What is perhaps news is that the Washington Post and other mainstream media outlets are beginning to cover it seriously. Beginning to have found enough friends and relatives in their own neighborhoods and workplaces who are suffering to realize that it is not just a problem for “them”. Beginning to recognize that the Cassandras on the “fringe” have in fact been exactly correct; we spend too much, we cover too few people and we have poor health outcomes. We do not, in fact, have the best health system in the world. Very far from it.

We may provide the best health care for certain problems that require expensive technology (and “require” is different from “commonly used”, as the article point out.)
But only to those with coverage. Good coverage. Not everyone. And those same people with very good coverage may be getting BAD care because of the perverse incentive that doctors, hospitals, and other health providers are paid for doing more, not keeping you healthy.

The Post article continues with a quote from Peter Orszag, head of the Congressional Budget Office, who was nominated last week to be director of the Office of Management and Budget in the Obama administration. “Even if only a third of that could be invested in critical programs, imagine the possibilities. Given the scale of it, I am puzzled as to why we are not doing more to improve the efficiency of the health system."

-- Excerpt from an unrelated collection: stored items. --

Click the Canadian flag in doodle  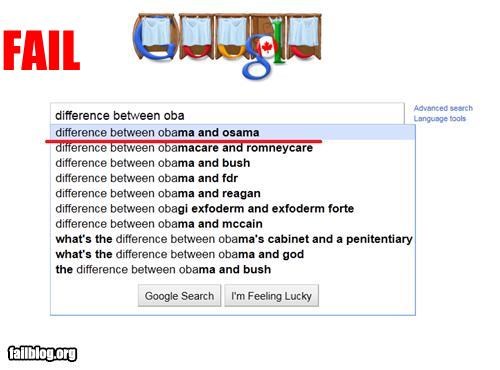(x=267, y=47)
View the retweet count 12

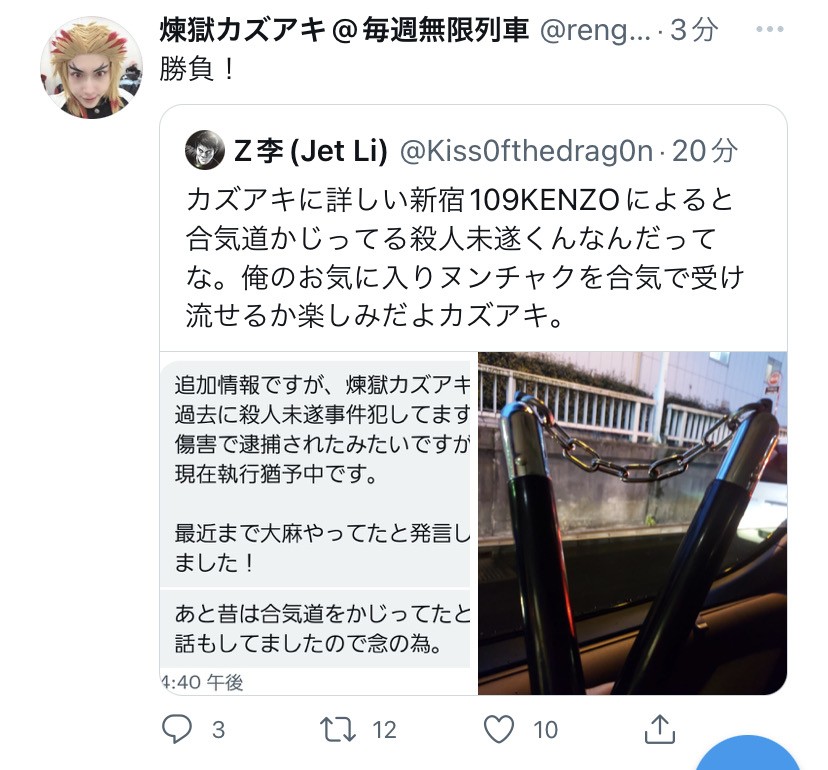pos(384,730)
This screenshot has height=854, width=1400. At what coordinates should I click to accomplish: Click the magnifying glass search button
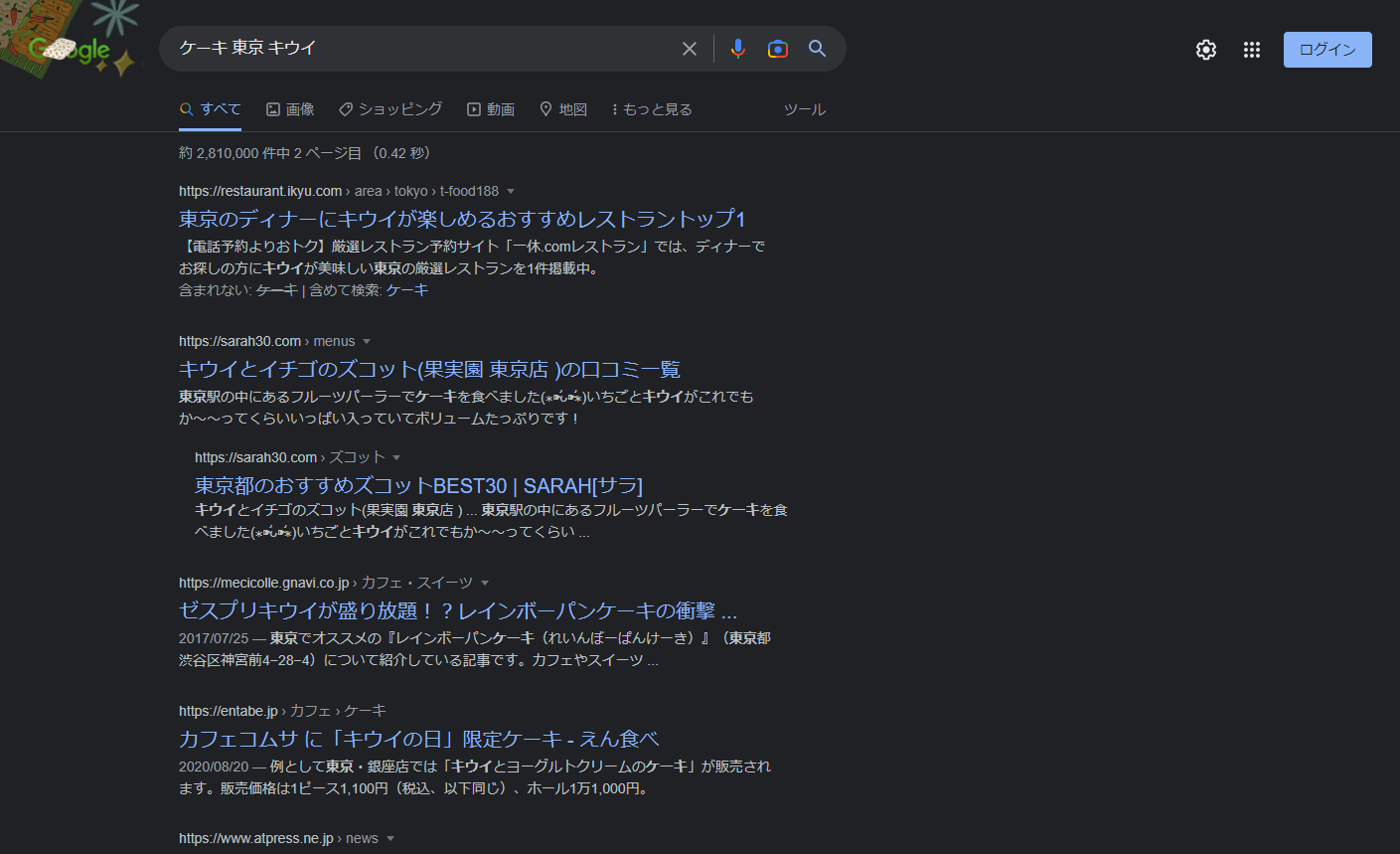[817, 49]
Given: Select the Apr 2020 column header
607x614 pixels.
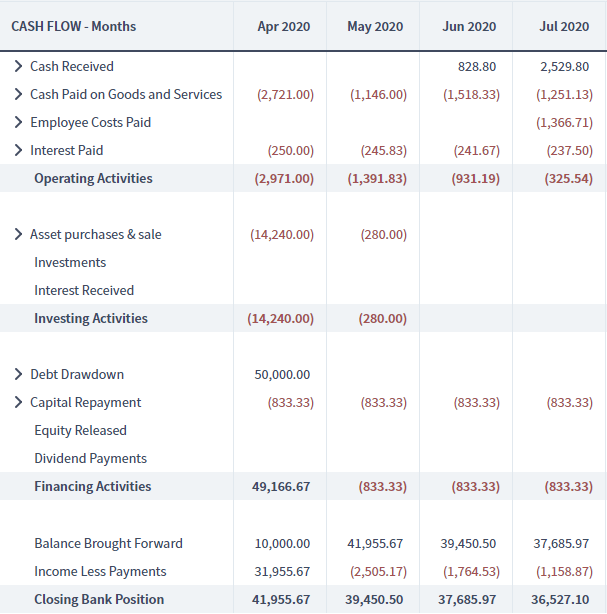Looking at the screenshot, I should tap(283, 26).
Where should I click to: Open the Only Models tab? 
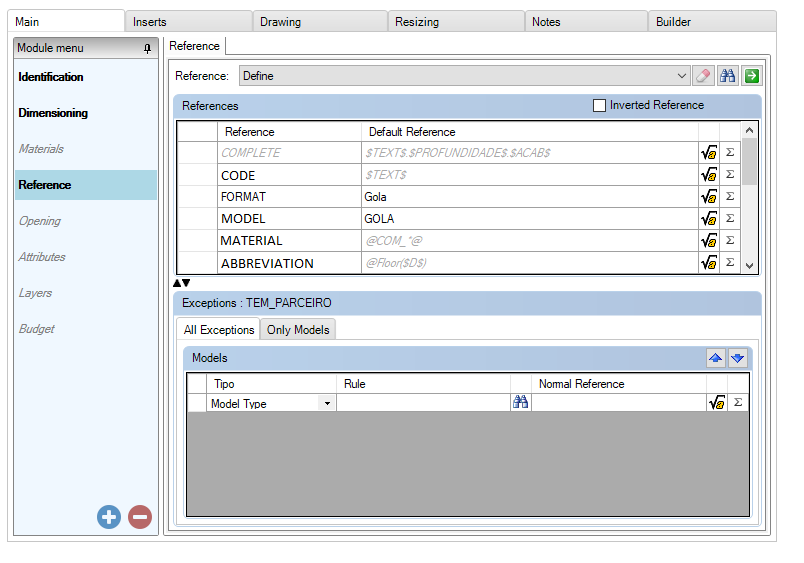pyautogui.click(x=298, y=330)
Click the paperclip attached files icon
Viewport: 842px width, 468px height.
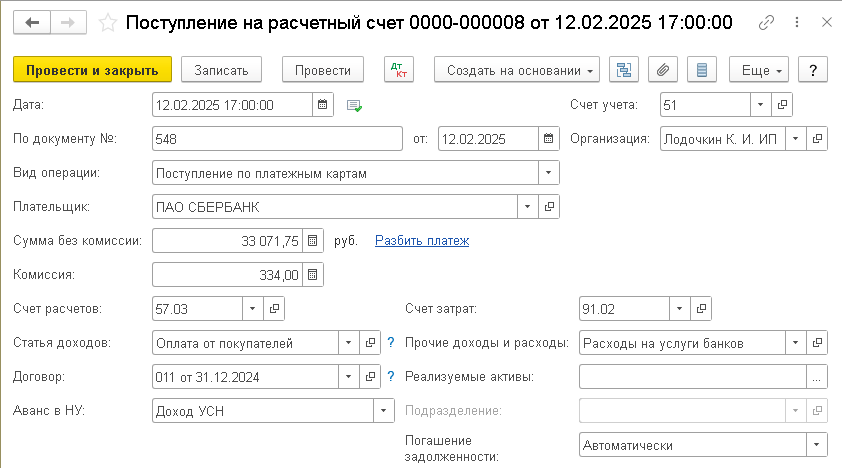point(663,70)
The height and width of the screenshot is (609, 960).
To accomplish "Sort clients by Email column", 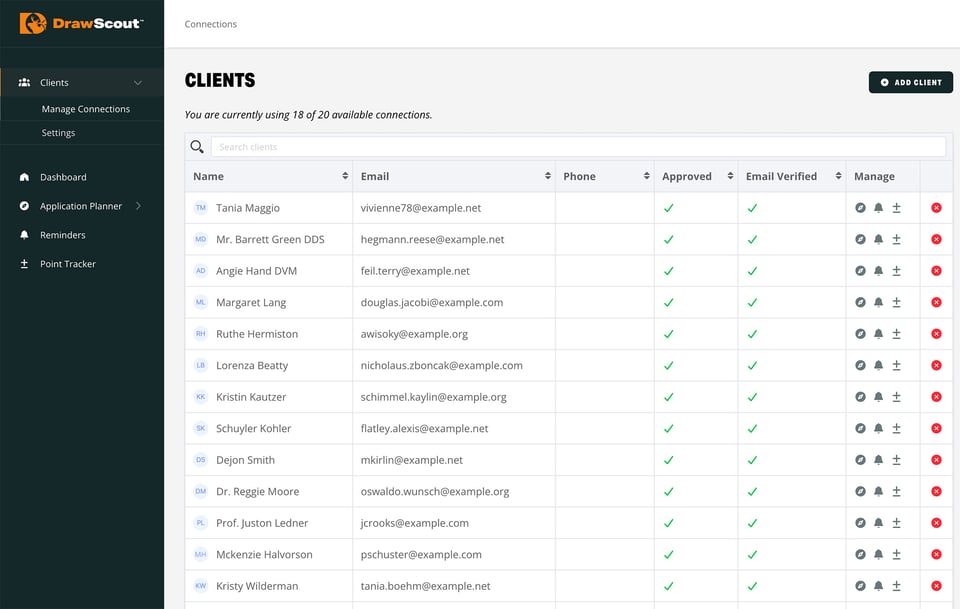I will coord(547,176).
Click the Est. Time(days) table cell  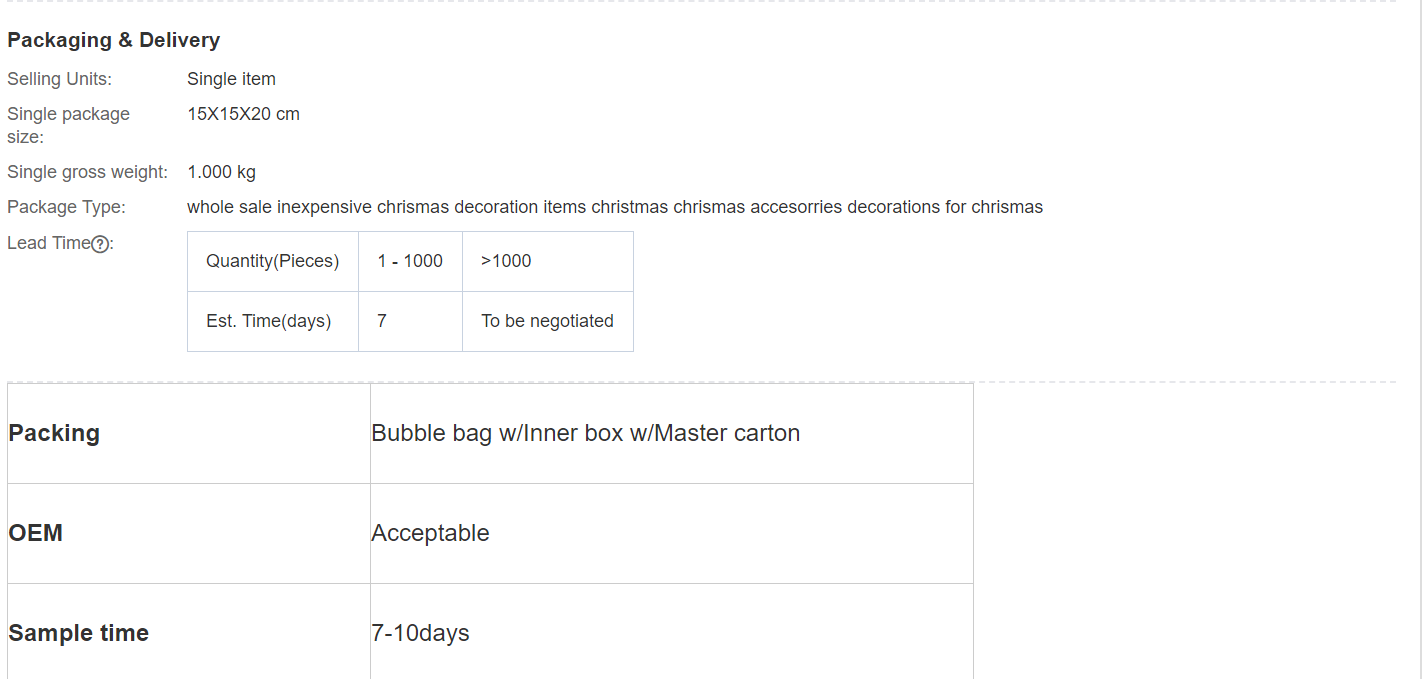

Note that “efficiency” is the lowest score that the US received in the 2008 Commonwealth Fund report. Efficiency scores were low because of poor performance on measures of avoidable hospitalizations; inappropriate, wasteful or fragmented care; variation in quality and costs; administrative costs; and information systems. Arguably, these are the areas which are most responsive to a strong primary care infrastructure (see a future blog entry).

As can be seen by the attached chart, however, it is clear that the problem isn’t that we don’t have enough administrators. Perhaps the answer is more along the lines of “corporate – especially insurance company – profit”.